Some email is considered too sensitive to send using ordinary SMTP, and encryption via web relay is the preferred solution. Zixmail seems to have been the first vendor to offer this feature, and now this feature is provided by most of the email filtering products. I don't think even Zixmail is offered as a standalone product anymore.
I currently use an email filtering appliance with this capability, but the product has a limited future because the vendor is moving to a cloud-based offering which is priced per-user and costs much more. Several of us are finding that we can build good replacements for inbound filtering products using Declude or rSPAMD, but this leaves us without a solution for outbound encryption.
I might be able to build my own, but my conceptual design requires incremental licensing for SmarterMail, so I think SmarterTools is the best one to create the product.
Conceptual design:
We currently trigger encryption in response to specific senders, specific recipients, specific keyword in the subject text, or embedded content with Social Security Numbers. The selection rules don't really matter as long as the final result is a message header with a value that tells SmarterMail to encrypt.
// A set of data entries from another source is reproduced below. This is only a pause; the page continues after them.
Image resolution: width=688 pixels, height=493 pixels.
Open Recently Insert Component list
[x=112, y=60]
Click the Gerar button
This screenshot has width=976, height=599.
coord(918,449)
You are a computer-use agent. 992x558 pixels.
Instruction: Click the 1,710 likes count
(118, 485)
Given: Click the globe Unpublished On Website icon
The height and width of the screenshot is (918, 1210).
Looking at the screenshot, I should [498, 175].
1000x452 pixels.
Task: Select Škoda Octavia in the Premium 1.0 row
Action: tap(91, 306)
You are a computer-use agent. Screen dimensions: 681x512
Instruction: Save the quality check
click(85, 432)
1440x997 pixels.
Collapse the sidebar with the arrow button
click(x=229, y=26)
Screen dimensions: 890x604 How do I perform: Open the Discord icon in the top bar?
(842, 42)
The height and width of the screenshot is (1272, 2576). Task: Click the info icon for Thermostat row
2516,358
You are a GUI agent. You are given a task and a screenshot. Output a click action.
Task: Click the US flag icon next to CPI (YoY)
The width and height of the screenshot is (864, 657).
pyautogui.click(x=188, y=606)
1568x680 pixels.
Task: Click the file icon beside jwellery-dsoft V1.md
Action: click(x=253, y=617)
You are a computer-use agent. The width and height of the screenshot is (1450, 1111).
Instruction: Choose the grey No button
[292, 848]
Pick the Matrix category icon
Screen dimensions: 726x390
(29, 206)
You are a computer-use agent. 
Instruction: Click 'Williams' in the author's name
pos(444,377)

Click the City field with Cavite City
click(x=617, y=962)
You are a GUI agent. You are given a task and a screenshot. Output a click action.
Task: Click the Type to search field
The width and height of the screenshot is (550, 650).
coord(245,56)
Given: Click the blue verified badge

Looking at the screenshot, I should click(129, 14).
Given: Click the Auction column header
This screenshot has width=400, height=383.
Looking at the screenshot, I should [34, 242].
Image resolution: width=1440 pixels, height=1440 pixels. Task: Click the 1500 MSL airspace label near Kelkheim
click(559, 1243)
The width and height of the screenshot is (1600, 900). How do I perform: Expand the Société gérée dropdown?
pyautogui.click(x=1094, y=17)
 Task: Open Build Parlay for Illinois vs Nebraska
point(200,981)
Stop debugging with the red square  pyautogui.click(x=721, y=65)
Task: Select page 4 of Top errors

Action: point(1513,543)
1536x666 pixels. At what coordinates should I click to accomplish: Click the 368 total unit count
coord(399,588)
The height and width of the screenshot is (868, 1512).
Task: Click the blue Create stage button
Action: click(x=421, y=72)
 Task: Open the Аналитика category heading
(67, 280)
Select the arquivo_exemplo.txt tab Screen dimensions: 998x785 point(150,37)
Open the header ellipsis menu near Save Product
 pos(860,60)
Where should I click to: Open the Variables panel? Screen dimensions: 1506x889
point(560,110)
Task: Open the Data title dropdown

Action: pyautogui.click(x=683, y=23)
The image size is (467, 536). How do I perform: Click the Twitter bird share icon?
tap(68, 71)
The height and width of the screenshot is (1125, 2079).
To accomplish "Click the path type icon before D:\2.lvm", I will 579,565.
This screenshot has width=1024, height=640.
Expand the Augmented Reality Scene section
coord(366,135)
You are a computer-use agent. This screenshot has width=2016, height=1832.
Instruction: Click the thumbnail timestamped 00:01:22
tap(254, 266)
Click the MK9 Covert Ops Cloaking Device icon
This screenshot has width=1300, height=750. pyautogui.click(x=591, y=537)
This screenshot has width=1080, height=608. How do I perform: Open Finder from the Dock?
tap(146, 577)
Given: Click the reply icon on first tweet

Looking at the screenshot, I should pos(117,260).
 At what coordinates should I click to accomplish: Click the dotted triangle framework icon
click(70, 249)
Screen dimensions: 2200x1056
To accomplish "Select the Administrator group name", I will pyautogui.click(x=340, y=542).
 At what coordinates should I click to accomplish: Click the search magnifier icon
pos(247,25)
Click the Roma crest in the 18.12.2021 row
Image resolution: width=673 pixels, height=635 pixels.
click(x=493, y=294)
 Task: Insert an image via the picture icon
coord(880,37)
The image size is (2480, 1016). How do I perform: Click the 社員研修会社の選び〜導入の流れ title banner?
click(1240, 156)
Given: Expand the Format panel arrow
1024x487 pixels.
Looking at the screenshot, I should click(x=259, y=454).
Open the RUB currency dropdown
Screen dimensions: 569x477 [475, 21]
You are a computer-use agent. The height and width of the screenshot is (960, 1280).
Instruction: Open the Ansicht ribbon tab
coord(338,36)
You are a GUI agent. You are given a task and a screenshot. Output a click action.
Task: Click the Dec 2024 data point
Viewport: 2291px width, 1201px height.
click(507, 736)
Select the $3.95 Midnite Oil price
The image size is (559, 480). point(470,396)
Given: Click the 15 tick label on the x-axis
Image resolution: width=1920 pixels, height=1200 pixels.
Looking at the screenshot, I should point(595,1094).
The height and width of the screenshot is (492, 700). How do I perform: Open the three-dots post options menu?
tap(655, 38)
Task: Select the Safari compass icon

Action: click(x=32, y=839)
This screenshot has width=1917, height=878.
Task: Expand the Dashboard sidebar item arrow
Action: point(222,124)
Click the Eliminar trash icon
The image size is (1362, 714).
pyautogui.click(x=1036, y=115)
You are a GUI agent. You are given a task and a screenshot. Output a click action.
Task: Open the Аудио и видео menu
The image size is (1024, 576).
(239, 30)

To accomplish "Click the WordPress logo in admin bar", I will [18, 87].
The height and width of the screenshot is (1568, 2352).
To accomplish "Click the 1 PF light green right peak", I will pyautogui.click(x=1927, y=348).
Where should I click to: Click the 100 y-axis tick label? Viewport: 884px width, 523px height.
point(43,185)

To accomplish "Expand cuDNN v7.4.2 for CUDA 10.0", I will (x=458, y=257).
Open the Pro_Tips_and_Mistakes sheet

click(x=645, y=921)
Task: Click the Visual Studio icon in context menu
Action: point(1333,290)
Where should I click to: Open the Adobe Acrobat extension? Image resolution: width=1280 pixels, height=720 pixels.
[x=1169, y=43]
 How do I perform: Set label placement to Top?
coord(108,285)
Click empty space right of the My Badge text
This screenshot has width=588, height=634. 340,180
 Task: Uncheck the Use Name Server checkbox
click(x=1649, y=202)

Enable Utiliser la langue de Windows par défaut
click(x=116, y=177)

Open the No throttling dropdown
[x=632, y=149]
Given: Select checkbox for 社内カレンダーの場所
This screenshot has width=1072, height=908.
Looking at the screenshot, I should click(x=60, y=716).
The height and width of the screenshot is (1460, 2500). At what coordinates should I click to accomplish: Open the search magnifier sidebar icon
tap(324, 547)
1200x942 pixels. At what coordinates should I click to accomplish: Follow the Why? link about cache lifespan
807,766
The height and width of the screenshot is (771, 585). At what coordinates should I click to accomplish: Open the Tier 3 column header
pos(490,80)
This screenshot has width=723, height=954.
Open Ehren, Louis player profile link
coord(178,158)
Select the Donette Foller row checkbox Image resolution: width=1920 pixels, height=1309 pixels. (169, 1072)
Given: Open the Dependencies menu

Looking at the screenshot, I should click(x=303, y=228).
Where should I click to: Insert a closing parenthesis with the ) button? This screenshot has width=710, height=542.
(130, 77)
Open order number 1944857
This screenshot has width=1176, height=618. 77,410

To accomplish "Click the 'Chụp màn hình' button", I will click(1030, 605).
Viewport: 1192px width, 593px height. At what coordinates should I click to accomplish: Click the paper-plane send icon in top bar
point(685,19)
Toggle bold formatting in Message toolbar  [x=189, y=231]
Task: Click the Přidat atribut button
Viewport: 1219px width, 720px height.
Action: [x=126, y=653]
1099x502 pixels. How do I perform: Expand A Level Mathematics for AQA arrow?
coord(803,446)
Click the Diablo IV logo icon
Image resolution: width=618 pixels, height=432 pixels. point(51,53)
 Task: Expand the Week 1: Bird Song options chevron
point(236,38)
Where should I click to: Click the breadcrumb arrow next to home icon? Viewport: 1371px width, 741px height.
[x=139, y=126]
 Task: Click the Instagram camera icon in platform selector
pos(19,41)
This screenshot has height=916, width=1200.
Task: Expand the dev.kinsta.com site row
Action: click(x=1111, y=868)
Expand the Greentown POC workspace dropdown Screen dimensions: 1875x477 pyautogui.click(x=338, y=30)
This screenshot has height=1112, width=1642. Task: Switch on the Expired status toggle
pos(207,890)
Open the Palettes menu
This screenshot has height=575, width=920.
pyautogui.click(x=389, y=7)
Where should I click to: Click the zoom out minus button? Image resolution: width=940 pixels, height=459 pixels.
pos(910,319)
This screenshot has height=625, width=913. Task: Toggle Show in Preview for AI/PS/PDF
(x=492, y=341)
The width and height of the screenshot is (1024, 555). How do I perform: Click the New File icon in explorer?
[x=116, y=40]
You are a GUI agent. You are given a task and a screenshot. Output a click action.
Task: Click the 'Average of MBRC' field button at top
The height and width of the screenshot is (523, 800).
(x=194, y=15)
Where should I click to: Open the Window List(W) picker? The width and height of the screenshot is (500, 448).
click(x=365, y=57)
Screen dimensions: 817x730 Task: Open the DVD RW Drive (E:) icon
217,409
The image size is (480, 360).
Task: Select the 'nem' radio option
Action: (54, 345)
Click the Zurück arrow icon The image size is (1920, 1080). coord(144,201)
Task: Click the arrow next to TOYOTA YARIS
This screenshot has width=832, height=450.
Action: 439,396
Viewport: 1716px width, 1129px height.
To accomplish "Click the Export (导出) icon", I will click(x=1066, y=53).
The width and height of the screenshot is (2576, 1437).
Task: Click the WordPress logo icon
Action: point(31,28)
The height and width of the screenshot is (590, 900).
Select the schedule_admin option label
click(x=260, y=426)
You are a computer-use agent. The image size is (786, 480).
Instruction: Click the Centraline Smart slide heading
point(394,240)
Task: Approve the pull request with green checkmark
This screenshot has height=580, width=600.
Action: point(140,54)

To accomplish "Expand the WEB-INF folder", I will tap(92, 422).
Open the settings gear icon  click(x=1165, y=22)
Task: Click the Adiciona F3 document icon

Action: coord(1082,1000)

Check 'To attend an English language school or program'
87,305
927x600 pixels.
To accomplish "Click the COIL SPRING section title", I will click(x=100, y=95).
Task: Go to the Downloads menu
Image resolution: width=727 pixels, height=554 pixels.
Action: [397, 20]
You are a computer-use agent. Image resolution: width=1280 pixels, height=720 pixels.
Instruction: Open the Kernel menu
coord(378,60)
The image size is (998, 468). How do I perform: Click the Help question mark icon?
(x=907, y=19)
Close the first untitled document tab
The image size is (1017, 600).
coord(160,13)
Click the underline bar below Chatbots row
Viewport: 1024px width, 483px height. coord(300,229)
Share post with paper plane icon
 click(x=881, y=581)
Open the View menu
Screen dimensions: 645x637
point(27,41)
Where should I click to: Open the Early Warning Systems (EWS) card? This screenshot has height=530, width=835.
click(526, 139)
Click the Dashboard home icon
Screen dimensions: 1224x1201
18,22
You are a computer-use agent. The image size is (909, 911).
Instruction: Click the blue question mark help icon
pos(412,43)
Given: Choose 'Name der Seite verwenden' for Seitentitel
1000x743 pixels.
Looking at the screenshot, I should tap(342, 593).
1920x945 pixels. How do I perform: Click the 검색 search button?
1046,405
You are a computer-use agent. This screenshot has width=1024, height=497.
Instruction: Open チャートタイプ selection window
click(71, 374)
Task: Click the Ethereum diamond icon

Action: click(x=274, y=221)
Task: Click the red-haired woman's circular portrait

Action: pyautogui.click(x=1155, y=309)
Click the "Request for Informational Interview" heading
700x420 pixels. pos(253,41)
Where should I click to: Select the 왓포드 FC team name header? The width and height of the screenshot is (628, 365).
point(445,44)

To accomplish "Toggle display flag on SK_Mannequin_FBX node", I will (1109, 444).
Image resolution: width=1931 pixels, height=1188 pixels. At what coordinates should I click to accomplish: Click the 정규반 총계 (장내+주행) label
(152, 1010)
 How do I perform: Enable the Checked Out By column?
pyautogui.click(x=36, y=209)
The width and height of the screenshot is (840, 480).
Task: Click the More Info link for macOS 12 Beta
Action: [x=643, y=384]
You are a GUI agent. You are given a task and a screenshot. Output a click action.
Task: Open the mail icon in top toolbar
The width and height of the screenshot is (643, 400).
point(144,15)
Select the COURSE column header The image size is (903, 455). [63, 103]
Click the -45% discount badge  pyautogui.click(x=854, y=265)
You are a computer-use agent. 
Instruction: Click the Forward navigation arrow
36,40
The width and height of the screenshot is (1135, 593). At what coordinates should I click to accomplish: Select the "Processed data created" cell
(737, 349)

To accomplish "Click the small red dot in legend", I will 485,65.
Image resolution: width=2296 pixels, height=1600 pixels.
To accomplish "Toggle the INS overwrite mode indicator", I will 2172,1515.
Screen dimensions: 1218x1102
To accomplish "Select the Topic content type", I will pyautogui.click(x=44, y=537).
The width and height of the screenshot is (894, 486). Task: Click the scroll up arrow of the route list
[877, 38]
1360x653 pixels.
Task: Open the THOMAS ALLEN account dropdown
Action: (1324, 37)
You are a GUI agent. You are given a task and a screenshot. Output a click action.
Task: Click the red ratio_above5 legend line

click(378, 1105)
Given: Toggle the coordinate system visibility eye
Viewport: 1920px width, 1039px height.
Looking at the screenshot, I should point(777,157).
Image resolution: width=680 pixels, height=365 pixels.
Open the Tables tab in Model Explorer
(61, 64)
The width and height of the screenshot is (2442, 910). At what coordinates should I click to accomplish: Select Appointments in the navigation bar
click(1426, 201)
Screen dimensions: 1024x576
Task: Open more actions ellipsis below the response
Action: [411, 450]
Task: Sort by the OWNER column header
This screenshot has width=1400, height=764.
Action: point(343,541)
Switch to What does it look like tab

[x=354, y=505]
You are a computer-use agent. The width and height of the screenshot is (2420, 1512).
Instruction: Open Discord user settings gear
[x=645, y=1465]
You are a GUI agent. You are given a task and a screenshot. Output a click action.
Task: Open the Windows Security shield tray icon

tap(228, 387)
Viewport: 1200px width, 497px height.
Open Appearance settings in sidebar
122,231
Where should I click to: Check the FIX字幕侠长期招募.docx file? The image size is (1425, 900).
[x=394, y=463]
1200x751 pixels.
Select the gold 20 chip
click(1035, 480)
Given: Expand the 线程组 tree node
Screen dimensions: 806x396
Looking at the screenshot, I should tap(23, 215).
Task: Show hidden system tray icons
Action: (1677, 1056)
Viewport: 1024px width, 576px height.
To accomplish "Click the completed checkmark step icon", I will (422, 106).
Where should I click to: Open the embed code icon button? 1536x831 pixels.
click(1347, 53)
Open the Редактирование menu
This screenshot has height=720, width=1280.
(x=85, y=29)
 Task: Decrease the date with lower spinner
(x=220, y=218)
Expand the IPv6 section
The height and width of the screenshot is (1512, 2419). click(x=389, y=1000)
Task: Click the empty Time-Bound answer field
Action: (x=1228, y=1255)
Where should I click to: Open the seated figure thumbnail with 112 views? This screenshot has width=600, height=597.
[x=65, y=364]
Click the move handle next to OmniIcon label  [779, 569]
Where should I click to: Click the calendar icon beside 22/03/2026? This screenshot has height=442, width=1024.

When encryption is triggered, the original message is redirected to a special destination, and the intended recipient is given a replacement message telling them to pick up their message from the secure website. For vendor products, the special destination is hosted by the vendor, and the replacement message is sent by the vendor. I have never liked this configuration because it requires trusting a third party to handle my messages securely. So a SmarterMail-based system should be hosted locally on a second server configured for this purpose.
I suggest that the special destination can be configured with accounts of the form:
When encryption is needed, a script checks to see if this account already exists in the special destination, and creates the account if necessary. Then it re-routes the message to that destination and creates the replacement message indicating that the message should be picked up. This is the first piece of required custom code, and I suspect that I could create all of it in Declude if I was doing it myself.
To prevent the special destination from growing without limit, inactive accounts need to be disposed of based on local policy timers. This is the second piece of custom code.
The final piece of custom code is the trickiest. The user should only be able to reply to his received messages or create new messages to users at [mydomain] that have sent him a message.
Is there a market for this solution? I hope so.